Da subito ho cercato i “perché”. Alcuni li cerco ancora dopo 20 anni dalla “prima volta”. C’erano pochi documenti, poche testimonianze… ti dovevi fidare di leggere questo giornalino, altrimenti dovevi essere fortunato quando ti capitava di sentire qualche parola per strada detta da qualche “pezzo grosso” della curva, che timidamente e furtivamente riuscivi ad ascoltare. Di andare in curva non se ne parlava.

L’assioma era: “Lì ci vanno i delinquenti!”

Uno dei primi racconti che non ho mai dimenticato, sfogliando Supertifo, diceva questo: “eravamo davanti all’Olimpico… un gruppo di Laziali e un gruppo di Romanisti se le stanno dando di santa ragione. Cazzotti vecchio stile, calci a sancire la supremazia cittadina. Ad un certo punto si scorge una mamma coprire il viso ad un piccolo, visibilmente scosso. Qualcuno ferma la rissa… Ah Rega’ fermi tutti, famo passa la Signora col pischello. I 2 attraversarono il campo di Battaglia, momentaneamente con le ostilità sospese…e poi via ancora baruffa!”.

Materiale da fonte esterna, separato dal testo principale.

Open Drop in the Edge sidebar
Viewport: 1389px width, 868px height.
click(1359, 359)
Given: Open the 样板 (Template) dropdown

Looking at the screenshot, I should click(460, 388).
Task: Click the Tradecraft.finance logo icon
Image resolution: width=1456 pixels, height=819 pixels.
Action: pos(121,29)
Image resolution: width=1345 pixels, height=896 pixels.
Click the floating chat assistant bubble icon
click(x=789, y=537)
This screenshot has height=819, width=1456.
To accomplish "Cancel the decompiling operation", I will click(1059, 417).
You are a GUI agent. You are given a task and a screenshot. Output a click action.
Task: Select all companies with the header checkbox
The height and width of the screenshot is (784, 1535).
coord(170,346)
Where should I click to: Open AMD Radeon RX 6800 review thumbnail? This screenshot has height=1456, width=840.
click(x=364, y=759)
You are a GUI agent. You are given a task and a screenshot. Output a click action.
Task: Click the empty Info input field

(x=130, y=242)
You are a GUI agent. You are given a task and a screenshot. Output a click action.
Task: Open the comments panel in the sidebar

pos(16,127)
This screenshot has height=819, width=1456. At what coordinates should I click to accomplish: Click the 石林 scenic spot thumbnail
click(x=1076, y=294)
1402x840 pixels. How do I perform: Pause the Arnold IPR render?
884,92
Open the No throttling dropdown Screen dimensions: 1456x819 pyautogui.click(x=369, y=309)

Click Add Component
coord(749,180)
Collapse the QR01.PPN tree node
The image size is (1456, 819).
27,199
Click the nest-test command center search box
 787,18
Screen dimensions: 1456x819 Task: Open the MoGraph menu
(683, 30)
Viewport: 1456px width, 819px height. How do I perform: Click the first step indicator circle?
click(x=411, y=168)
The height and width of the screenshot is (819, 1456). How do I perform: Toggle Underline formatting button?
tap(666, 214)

Mica Male questi Ultras, mi viene da pensare. C’è un codice non scritto. Un codice d’onore. Solo gente leale tosta. Se un avversario cade per terra non va toccato, non si infierisce… non si uccide insomma. E poi tanto altro ancora: solo a mani nude, solo pari numero

Che figata!

Beh, poi tutto il resto…viaggi, coreografie, adesivi… e poi quel cazzo di calcio dai pantaloncini ascellari, maglie in lanetta… senso di appartenenza alla propria città. Tutto inscatolato in un’unica parola: ultras. Mica male. Decido che cercherò di farla mia, questa parola.